Data excerpts
- - - - - - -
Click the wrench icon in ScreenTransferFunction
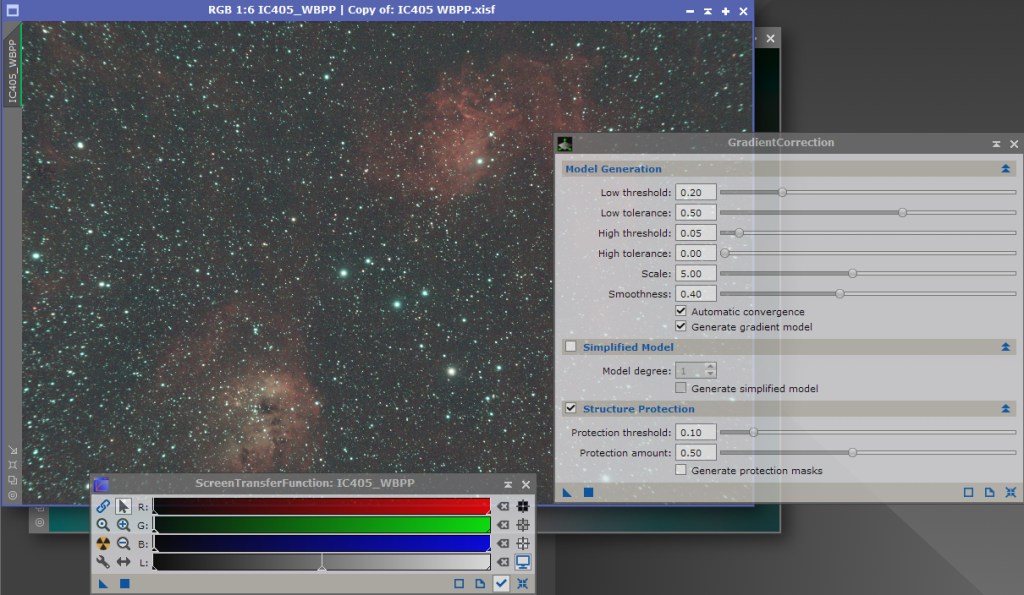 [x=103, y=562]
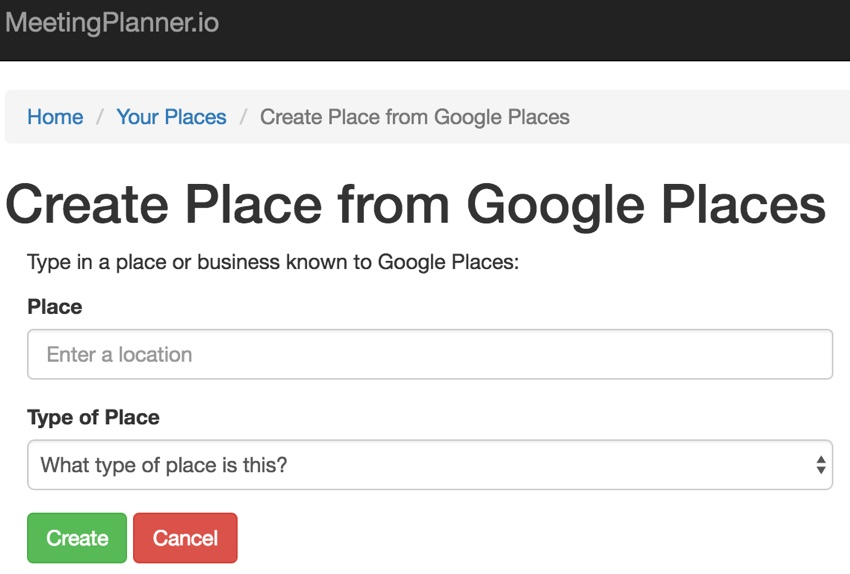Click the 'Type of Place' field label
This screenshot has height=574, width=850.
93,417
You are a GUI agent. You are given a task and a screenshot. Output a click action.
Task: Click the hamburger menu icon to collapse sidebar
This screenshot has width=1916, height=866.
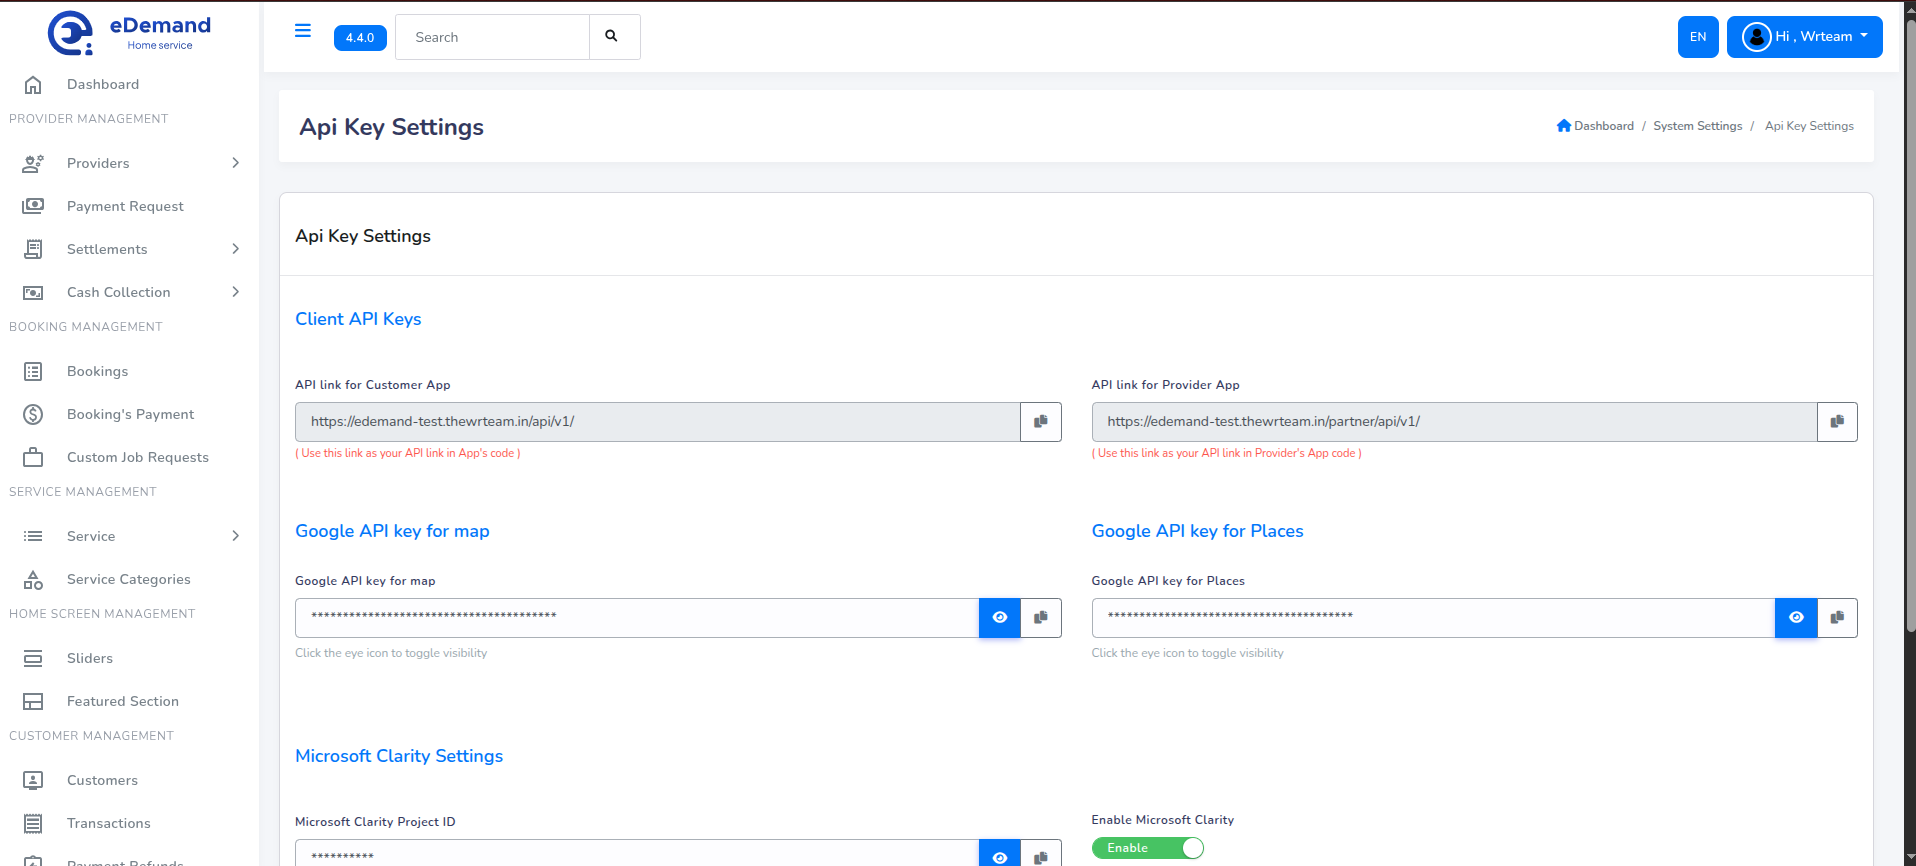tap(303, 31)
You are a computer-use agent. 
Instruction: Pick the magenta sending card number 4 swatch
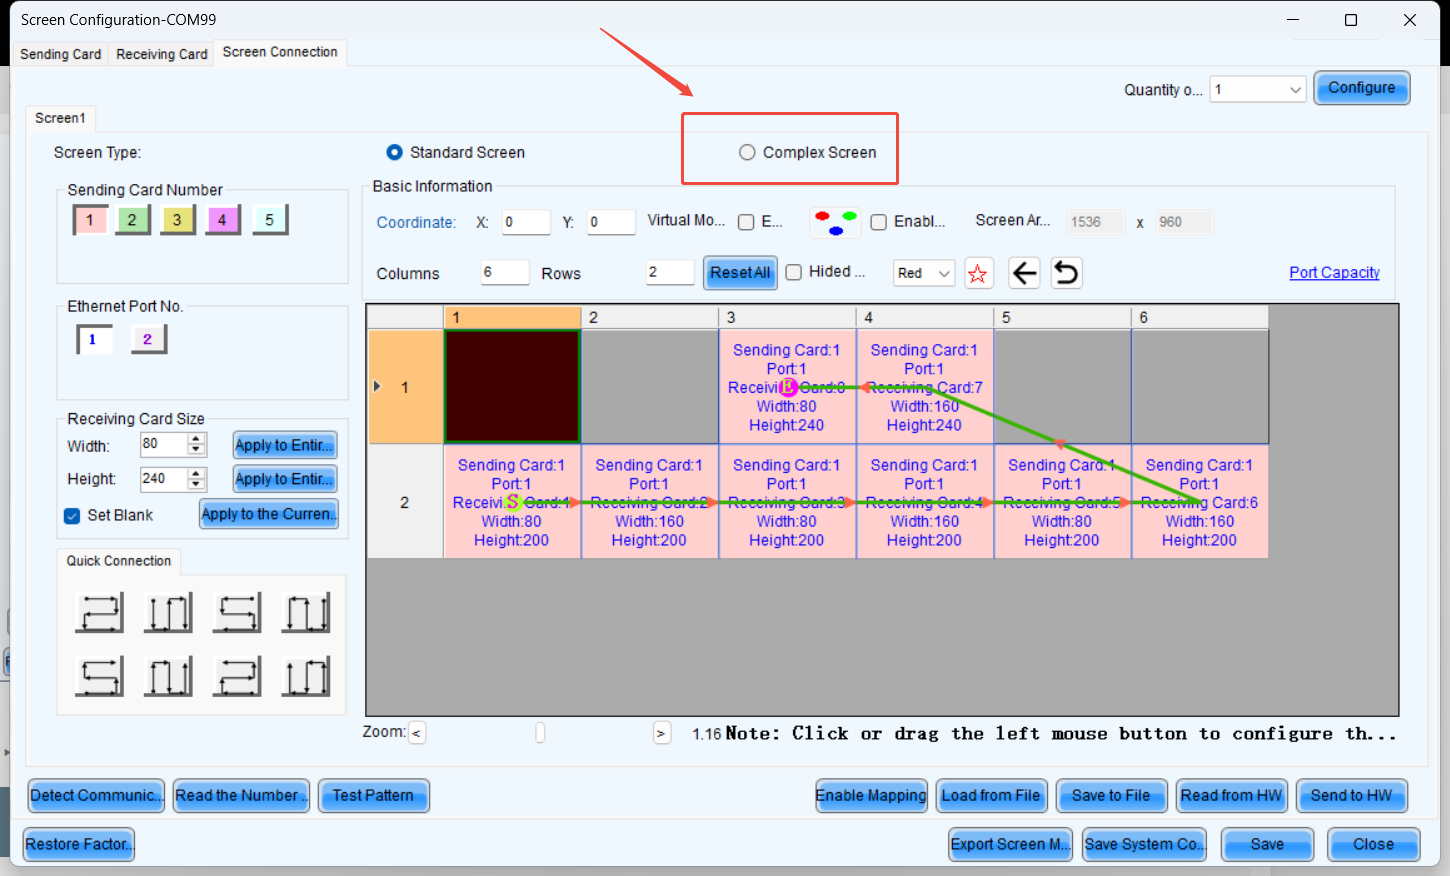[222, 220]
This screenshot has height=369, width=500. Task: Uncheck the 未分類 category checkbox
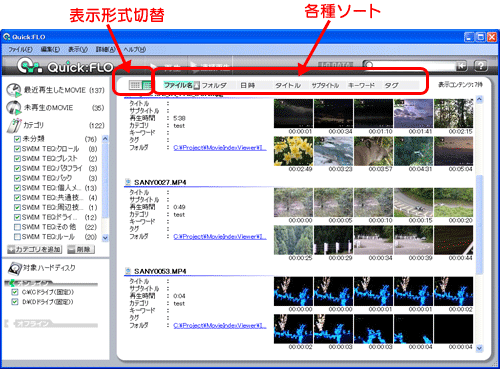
- - - - - - -
* **What you are asked to do**
Give again, word for word, only the lines from the line containing "You are a GUI" through the last line above, both included; leave the pictures out.

* **Answer to this problem**
You are a GUI agent. You are given a task and a screenshot. Output a click action.
Task: Click the hamburger menu icon to collapse sidebar
This screenshot has width=1916, height=866.
tap(303, 31)
You are a computer-use agent. 
Instruction: Pick the magenta sending card number 4 swatch
[222, 220]
This screenshot has height=369, width=500. Task: Uncheck the 未分類 category checkbox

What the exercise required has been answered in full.